Earlier this week, after Noah Syndergaard told reporters that gripping a baseball on a cold night has felt like trying to throw an ice cube, I texted a former Mets reliever (now pitching with another team) to ask if he agreed.
"These baseballs suck," he replied. "They're more slick and the seams are more smooth and hard to grip."
I asked what happens if he roughs up the ball, to which he responded that it's pointless to do when the umpire puts a new ball in play nearly every other pitch.
Meanwhile, in what is clearly creating frustration among pitchers, this season is shaping up to be another record-setting year for power at the plate in Major League Baseball, according to the great work being done by Robert Arthur of Baseball Prospectus, who uses pitch-tracking information available in every ballpark.
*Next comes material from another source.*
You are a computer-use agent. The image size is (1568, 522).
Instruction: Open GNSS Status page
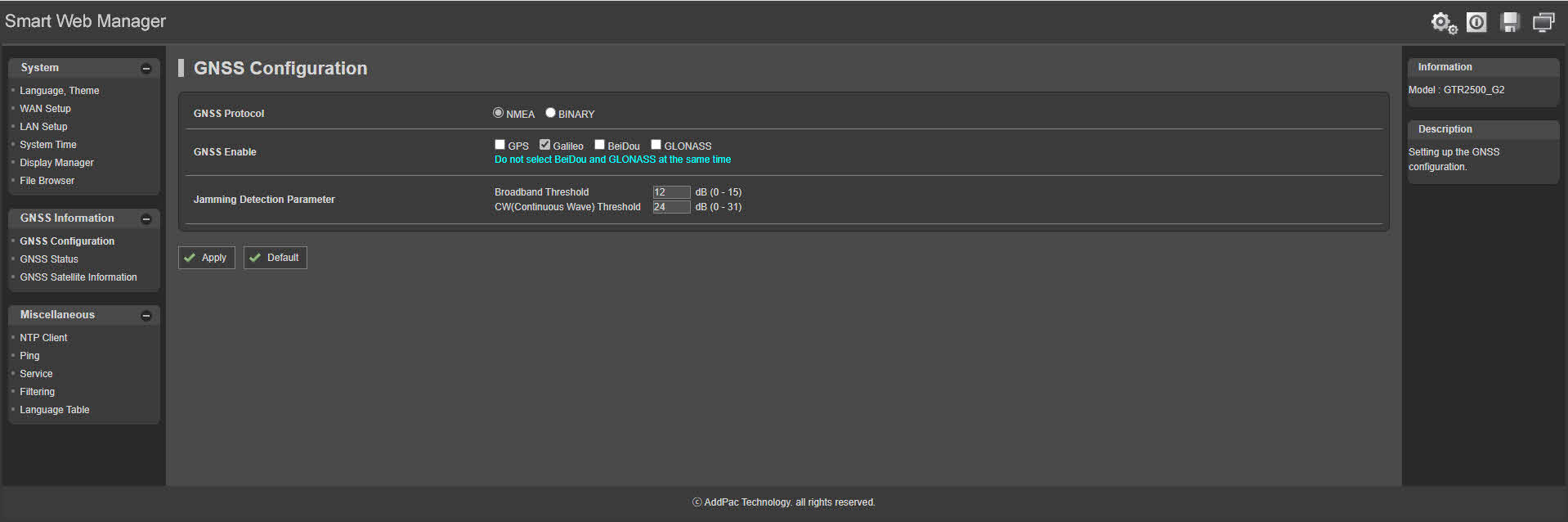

"As baseballs become more aerodynamic, they travel further given a certain initial velocity," Arthur explained in a report after the first week of this season. "A deep fly ball that might have been caught at the warning track can instead (with just a three percent change in drag) go into the first row of the stands (for a home run)."
There were 6,105 home runs hit in 2017, sparking league-wide talk of a change in the baseball. The next season, a commission chaired by baseball physicists, Rawlings and MLB revealed that the baseball -- and not the environment around it -- was mostly responsible for the increase in home runs, with the study accounting for the ball's structure, air resistance, bounce and weight. Then, magically, the overall home run total in baseball dropped to 5,585 home runs over the course of that season. Not surprisingly, and much to the chagrin of most pitchers, 2019 is projected to result in another home-run season like 2017.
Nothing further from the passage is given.